■ Excerpt

● ● ●

Try to
Stay Awake
Mark 13: 24-37
©
Reverend Kenneth E. Kovacs
Catonsville Presbyterian Church
Catonsville, Maryland
First Sunday of Advent/
27th November 2005
My grandmother, Ann, whom I grew up
with, never liked to admit she had fallen asleep. I can remember many evenings spent with her
in front of the television. Around ten
o’clock she would slowly start to nod off, wake up, and then fall back to
sleep. When she really went to sleep and began to snore, I would say, “MaMa, go
to bed, you’re sleeping.” She would
quickly rouse herself, open her eyes wide, and look at me, noticeably angry,
and say, “No, I’m not. I’m awake. I’m watching the show. I’m not sleeping.” And in a few minutes she would nod off again
and awake, nod off and awake, and then be back to sleep again. Johann our cat
(I named him after Bach) would be tugging on her to go to bed. Oscar our dog (named by my brother, who loved
the Oscar Madison character from “The Odd Couple”), he would bark at her,
because, he too, wanted to go to bed.
Then I would say again, a little louder, “MaMa, go to bed, you’re
sleeping.” At which she would stir
wide-eyed even more disturbed by my desire simply to tell the truth, saying, “No,
I’m not. I’m awake.” She would never admit she was asleep, even
when years later she was in a nursing home and slept most of the time.
These images came to mind this week
reflecting upon Jesus’ command to “Keep Awake.” Jesus says there will come a time, very
soon, when they will see “the Son of Man coming in clouds” with great power and
glory. Jesus wants his disciples to pay
attention, to discern the seasons and the times, to be aware of what is
coming. Be ready. Keep awake.
To
our ears attached to our overworked bodies and minds Jesus’ command to stay awake
sounds cruel when all we really want is just to go to sleep or get more
sleep. We’ve all, no doubt, read that
most Americans are sleep-deprived, working long hours, with hectic family
schedules, not getting enough rest. Cramming too much into the day leads to
less time for sleep. Doctors tell us we
need seven to eight hours of sleep a night, some need even more. More than 200,000 accidents occur each year
from drivers falling asleep at the wheel.
The 1989 Exxon Valdez oil spill
was partially caused by a tired tanker operator. Sleep deprivation is costly and takes it
toll, adversely affecting our health.[1]
The
truth is people need more time to rest. The Harvard developmental psychologist wrote a book several years ago
with the evocative title, In Over Our
Heads: The Mental Demands of Modern Life.[2] We are being bombarded with so much information
– newspapers, television, computers, books, cell phones, and text messages. The world is changing at a such a fast rate
that it is tough to keep up. When we
watch television or a movie, we are being bombarded by so many images that its
difficult to take it all in, to process it, to think and reflect upon all that
we’re experiencing. Do we really take
the time to ask ourselves what we’re feeling when we look at the images of earthquakes
victims in Pakistan, what
are we feeling when we learn about another death in Baghdad,
or yet one more shooting in Baltimore
City? Several weeks ago, psychologist Nancy
Limbardo spoke during adult education time about the importance of getting
enough sleep for our own mental well-being, so that we’re equipped to deal with
the heavy emotional demands of modern living.

● ● ●

■ Supplied material
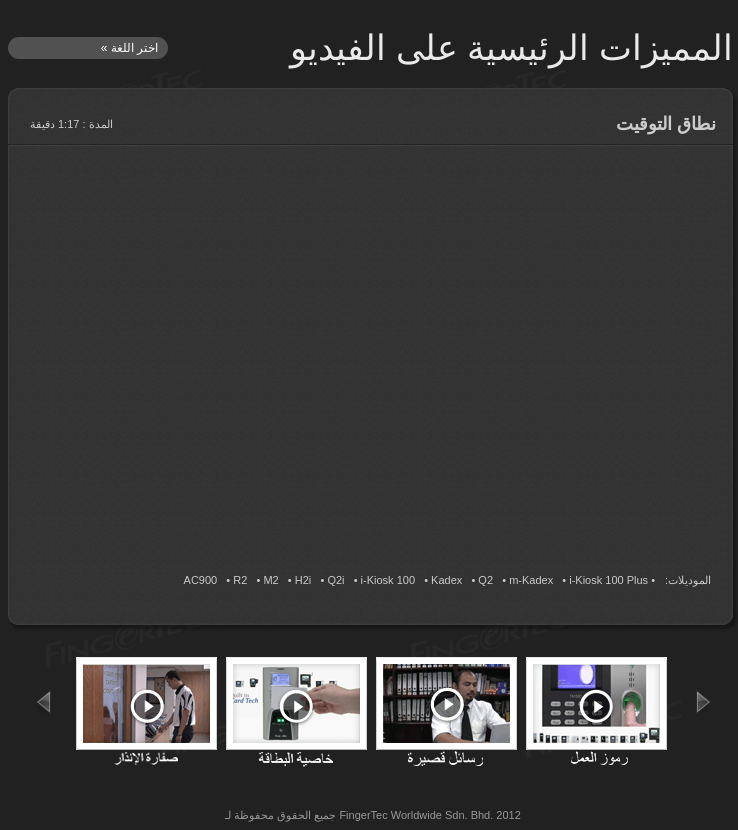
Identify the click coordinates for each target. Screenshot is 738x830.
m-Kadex (531, 580)
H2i (303, 580)
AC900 (201, 580)
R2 (240, 580)
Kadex (446, 580)
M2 (270, 580)
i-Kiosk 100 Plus (608, 580)
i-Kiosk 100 (388, 580)
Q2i (335, 580)
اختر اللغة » (129, 48)
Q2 (485, 580)
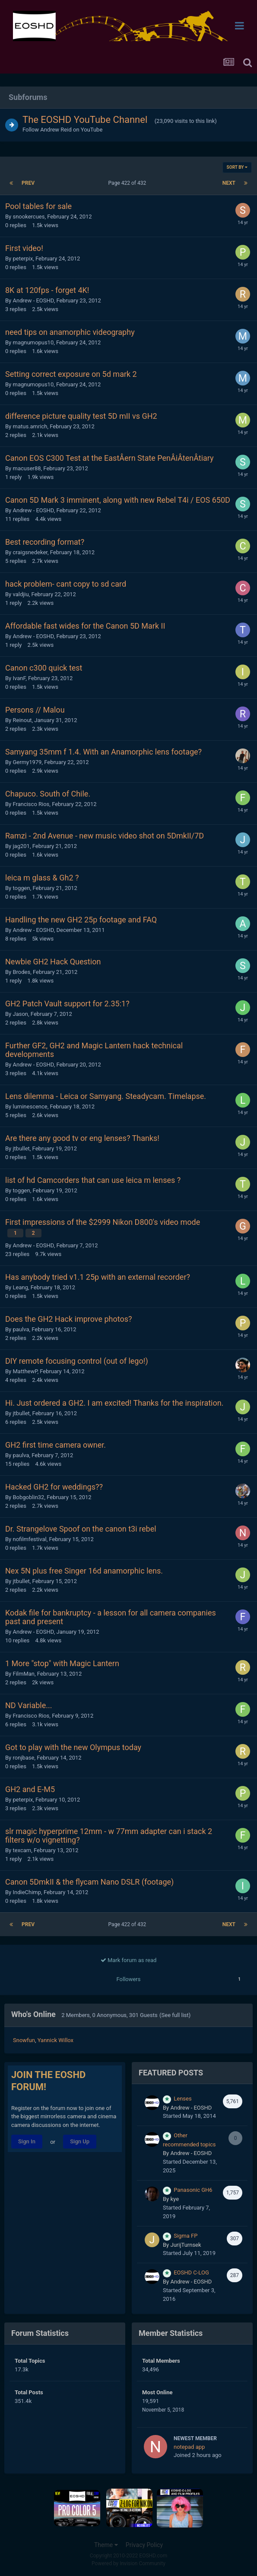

● ● ●

■ Exercise goal
Reproduce, word for word, the part of the sermon that opens with the words containing "These images came" and closes with "ready. Keep awake.".

■ Correct result
These images came to mind this week
reflecting upon Jesus’ command to “Keep Awake.” Jesus says there will come a time, very
soon, when they will see “the Son of Man coming in clouds” with great power and
glory. Jesus wants his disciples to pay
attention, to discern the seasons and the times, to be aware of what is
coming. Be ready. Keep awake.